RECORDS FOR PROCESSING:
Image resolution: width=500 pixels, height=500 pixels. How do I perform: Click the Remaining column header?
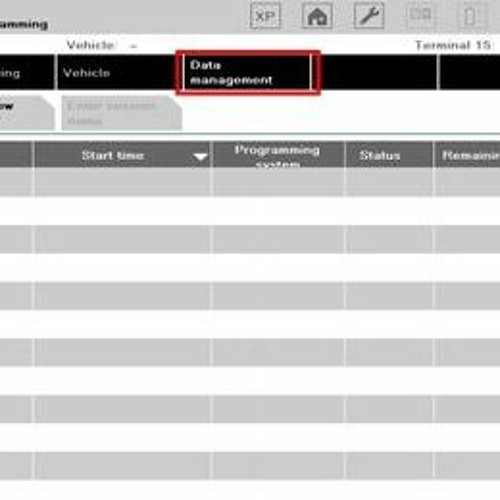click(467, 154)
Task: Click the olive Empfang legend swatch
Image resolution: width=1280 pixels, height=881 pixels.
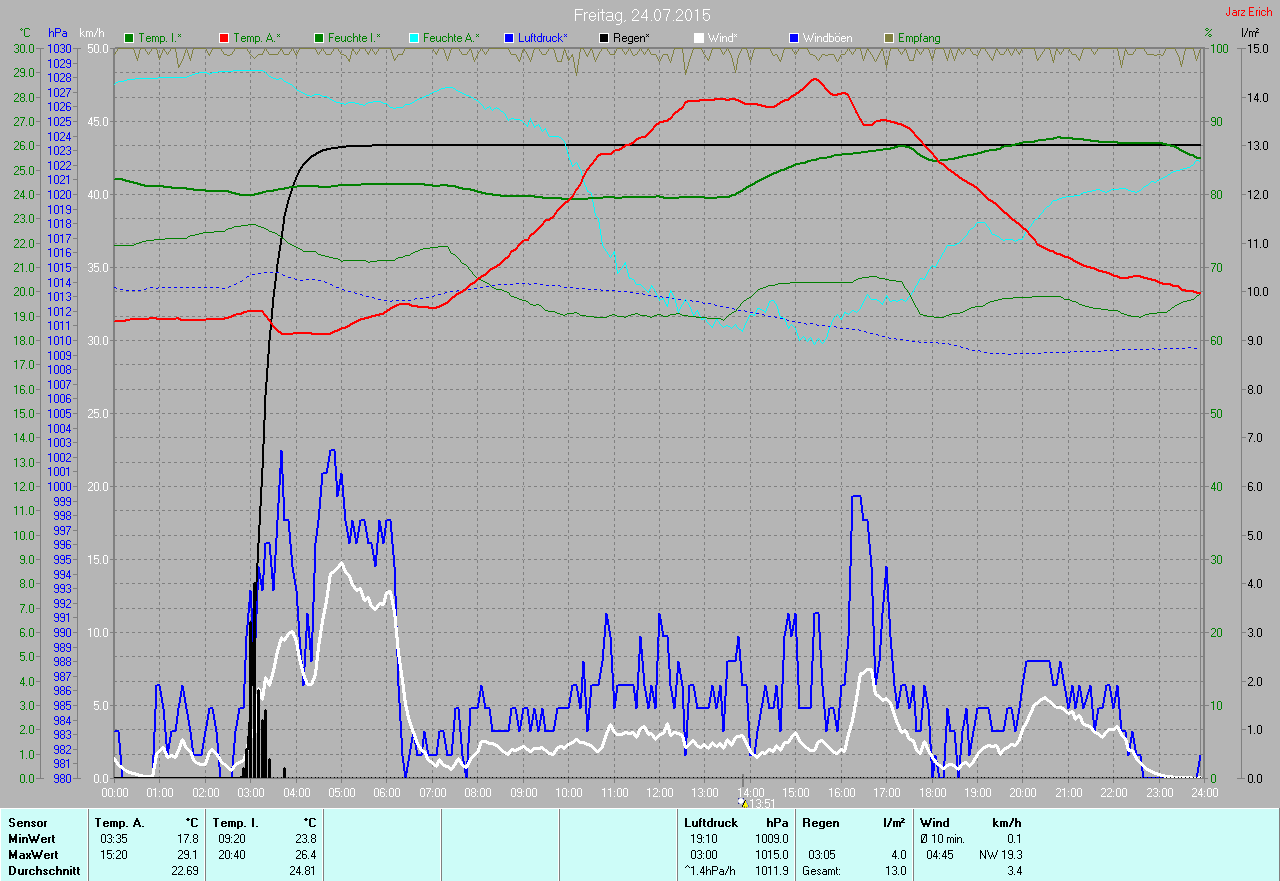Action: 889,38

* * *

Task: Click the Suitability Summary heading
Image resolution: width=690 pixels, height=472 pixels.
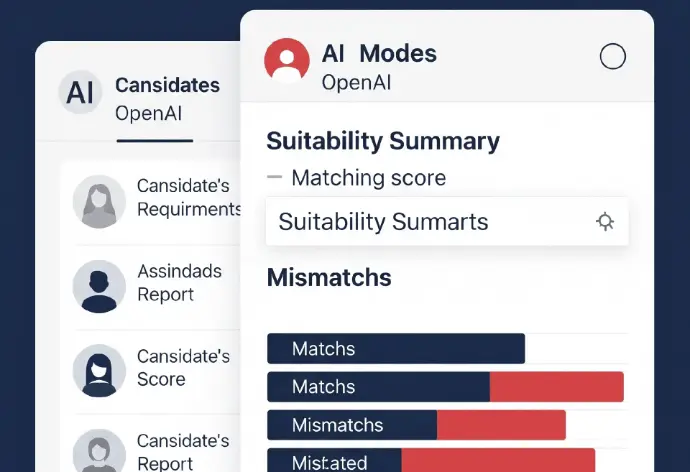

EXERCISE DETAILS: Show the lines of the records that include the string "Task".

ANSWER:
Task: Click the olive Empfang legend swatch
Task: Click the Suitability Summary heading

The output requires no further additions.